Your approach would make a lot of sense for sensors that are full spectrum analyzers, but the eye isn't one.



You are talking about the inverse problem. https://en.wikipedia.org/wiki/Inverse_problem

Yes because it's not a one to one map we cannot invert the map uniquely. But that's ok, we can maintain a distribution over the possible frequencities consistent with the response. That's how it's done in other areas of mathematics where similar non-bijections arise.

Much thanks for answering though, because I suspect I am asking a very basic question.


You're correct, for what it's worth. I too have always wished that light was modeled based on physics, not on how humans happen to see.

Unfortunately the problem is data acquisition (cameras), and data creation (artists). You need lots of data to figure out e.g. what a certain metal's spectrum is, and it's not nearly as clear-cut as just painting RGB values onto a box in a game engine.
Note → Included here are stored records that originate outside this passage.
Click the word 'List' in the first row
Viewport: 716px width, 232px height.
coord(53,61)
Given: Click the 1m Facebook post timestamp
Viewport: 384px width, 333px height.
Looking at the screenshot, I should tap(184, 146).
For better or worse, all our tools are set up to work in RGB, regardless of the color space you happen to be using. So your physics-based approach would have the monumental task of redefining how to create a texture in Photoshop, and how to specify a purple light in a game engine.

I think the path toward actual photorealism is to use ML models. They should be able to take ~any game engine's rendered frame as input, and output something closer to what you'd see in real life. And I'm pretty sure it can be done in realtime, especially if you're using a GAN based approach instead of diffusion models.
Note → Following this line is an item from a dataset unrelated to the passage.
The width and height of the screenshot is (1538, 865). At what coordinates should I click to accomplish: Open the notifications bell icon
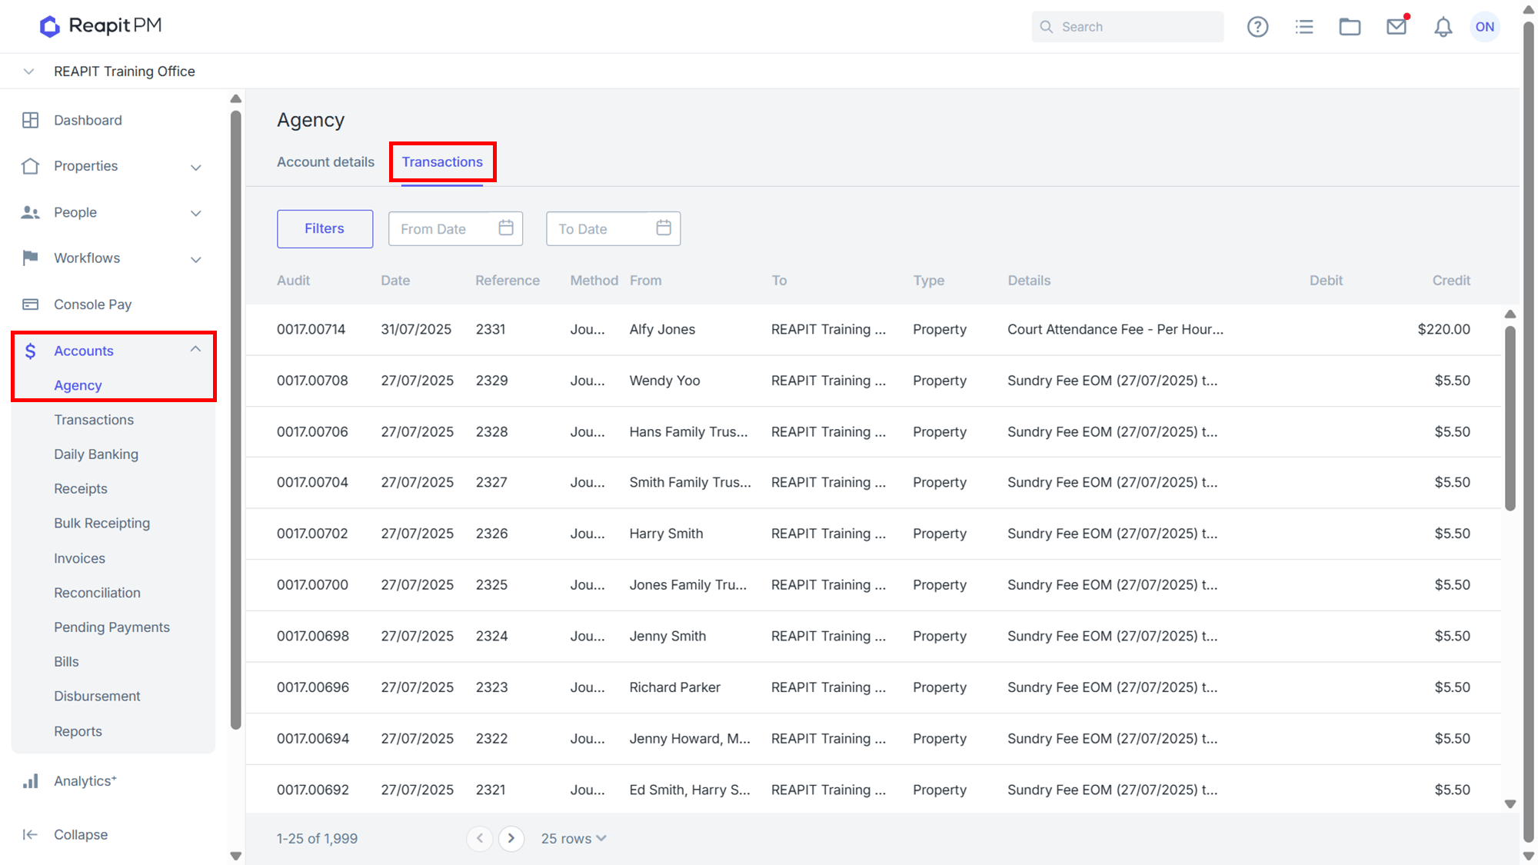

No need for ML. This already exists, the keyword to look for is "spectral rendering".

To add to the general thread: the diverse color spaces are there to answer questions that inherently involve how a typical human sees colors, so they _have_ to include biology, that's their whole point. For example:

- I want objects of a specific color (because of branding), how to communicate that to contractors, and how to check it?

- What's a correct processing chain from capturing an image to display/print, that guarantees that the image will look the same on all devices?


I see. Makes sense.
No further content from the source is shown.